Psychiatrists who move to Wisconsin to work and medical school graduates who stay in the state to practice would be eligible for the annual deduction for 10 years, according to the bill, which is sponsored by Rep. Paul Tittl, of Manitowoc. Those who do not remain in the state and practice the full 10 years would be required to pay back the tax break.
Tittl says the bill is aimed at improving mental health care because Wisconsin is short about 270 psychiatrists.
Psychiatrists and psychologists are generous contributors to candidates for statewide office and the legislature. Between January 2010 and June 2015, psychiatrists and psychologists contributed $218,600 to partisan legislative and statewide candidates. The top recipients were two unsuccessful Democratic candidates for governor – Tom Barrett, who received nearly $63,300 and Mary Burke, who received nearly $43,200 – and Republican Gov. Scott Walker, who accepted about $40,500.
Current legislators received nearly $25,000 from psychiatrist and psychologists between January 2010 and June 2015. About $20,400 went to Democratic legislators and about $4,400 went to GOP lawmakers, who control both houses of the legislature. Tittl did not receive any contributions from psychiatrists or psychologists.

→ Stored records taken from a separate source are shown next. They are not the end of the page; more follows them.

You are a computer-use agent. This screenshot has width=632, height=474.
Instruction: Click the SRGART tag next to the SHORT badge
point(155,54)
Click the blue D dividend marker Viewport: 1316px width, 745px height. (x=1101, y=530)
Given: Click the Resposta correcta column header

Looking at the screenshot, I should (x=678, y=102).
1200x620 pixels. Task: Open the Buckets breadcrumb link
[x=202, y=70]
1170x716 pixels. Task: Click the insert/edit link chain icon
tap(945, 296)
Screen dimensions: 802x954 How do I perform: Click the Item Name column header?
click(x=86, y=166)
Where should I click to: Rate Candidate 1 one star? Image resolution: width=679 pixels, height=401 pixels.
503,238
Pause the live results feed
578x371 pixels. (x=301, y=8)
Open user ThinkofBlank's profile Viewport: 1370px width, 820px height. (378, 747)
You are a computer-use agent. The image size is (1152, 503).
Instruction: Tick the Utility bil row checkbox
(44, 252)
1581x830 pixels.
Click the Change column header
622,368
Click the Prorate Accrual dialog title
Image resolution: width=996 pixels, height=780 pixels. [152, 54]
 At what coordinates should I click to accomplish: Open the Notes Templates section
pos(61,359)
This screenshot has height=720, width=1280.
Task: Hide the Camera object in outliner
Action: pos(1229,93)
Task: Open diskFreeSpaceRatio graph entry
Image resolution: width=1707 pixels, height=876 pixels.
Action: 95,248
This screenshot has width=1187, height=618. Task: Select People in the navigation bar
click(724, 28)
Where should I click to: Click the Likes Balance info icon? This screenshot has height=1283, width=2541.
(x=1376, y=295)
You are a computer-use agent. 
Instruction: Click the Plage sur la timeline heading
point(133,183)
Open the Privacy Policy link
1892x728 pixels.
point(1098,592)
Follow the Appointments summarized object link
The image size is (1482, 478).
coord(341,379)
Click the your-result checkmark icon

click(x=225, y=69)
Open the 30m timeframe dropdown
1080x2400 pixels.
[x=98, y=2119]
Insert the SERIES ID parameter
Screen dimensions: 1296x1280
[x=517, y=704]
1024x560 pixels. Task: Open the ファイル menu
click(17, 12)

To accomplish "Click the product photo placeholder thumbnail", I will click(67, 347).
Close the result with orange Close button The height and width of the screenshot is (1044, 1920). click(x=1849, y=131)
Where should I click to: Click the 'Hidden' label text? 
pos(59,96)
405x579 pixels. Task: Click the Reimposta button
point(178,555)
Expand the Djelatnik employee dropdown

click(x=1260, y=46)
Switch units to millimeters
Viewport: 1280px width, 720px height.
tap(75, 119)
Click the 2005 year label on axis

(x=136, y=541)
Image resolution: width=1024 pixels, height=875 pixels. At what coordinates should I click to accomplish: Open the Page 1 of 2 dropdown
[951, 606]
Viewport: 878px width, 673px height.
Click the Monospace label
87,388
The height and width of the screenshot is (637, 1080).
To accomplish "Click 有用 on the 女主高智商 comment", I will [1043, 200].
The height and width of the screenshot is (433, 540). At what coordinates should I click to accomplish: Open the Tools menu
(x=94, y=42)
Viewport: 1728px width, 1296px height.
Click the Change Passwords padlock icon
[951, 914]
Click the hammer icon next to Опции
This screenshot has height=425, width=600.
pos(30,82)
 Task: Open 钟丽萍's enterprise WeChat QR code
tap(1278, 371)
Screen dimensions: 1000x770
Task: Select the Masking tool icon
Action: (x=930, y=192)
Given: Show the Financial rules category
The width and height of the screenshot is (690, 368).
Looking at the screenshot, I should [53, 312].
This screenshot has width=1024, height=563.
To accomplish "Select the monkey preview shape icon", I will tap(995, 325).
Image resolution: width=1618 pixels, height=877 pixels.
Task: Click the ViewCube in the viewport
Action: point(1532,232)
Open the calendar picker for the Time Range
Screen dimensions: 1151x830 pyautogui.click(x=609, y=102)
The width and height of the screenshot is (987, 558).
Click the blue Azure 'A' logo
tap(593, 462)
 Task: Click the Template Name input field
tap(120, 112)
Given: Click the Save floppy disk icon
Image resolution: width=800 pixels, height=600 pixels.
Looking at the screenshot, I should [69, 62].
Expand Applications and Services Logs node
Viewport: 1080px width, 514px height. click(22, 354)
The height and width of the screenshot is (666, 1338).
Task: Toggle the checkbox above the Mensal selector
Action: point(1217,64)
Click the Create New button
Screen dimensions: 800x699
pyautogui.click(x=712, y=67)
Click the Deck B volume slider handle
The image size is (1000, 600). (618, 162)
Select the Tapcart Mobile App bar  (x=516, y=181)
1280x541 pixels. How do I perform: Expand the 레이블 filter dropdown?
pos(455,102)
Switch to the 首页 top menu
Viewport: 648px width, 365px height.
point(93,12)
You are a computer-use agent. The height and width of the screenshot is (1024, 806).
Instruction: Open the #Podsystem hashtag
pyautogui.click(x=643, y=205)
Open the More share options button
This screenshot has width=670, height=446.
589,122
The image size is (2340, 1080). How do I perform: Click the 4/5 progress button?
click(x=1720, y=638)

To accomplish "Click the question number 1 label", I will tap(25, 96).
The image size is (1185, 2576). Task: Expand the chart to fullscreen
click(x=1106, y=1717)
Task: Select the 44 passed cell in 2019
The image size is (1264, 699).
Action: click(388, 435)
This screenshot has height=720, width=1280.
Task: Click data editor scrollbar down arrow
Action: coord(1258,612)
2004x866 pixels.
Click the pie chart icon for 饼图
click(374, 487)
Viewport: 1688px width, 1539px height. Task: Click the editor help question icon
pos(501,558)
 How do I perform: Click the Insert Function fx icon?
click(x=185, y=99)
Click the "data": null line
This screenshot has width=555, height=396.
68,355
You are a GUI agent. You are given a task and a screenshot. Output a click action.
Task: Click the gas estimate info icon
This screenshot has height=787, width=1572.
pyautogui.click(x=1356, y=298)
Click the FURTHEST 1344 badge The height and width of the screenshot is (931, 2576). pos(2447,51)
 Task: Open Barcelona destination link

At an Assembly committee hearing last March, the Wisconsin Hospital Association’s lawyer testified that the lack of adequate psychiatrists is making it difficult to care for patients hospitalized for mental health problems.
Individual and political action committee contributions from the hospital industry to current legislators totaled about $554,000 between January 2010 and June 2015. Tittl received $850 in hospital industry contributions, including $250 from the hospital association’s PAC.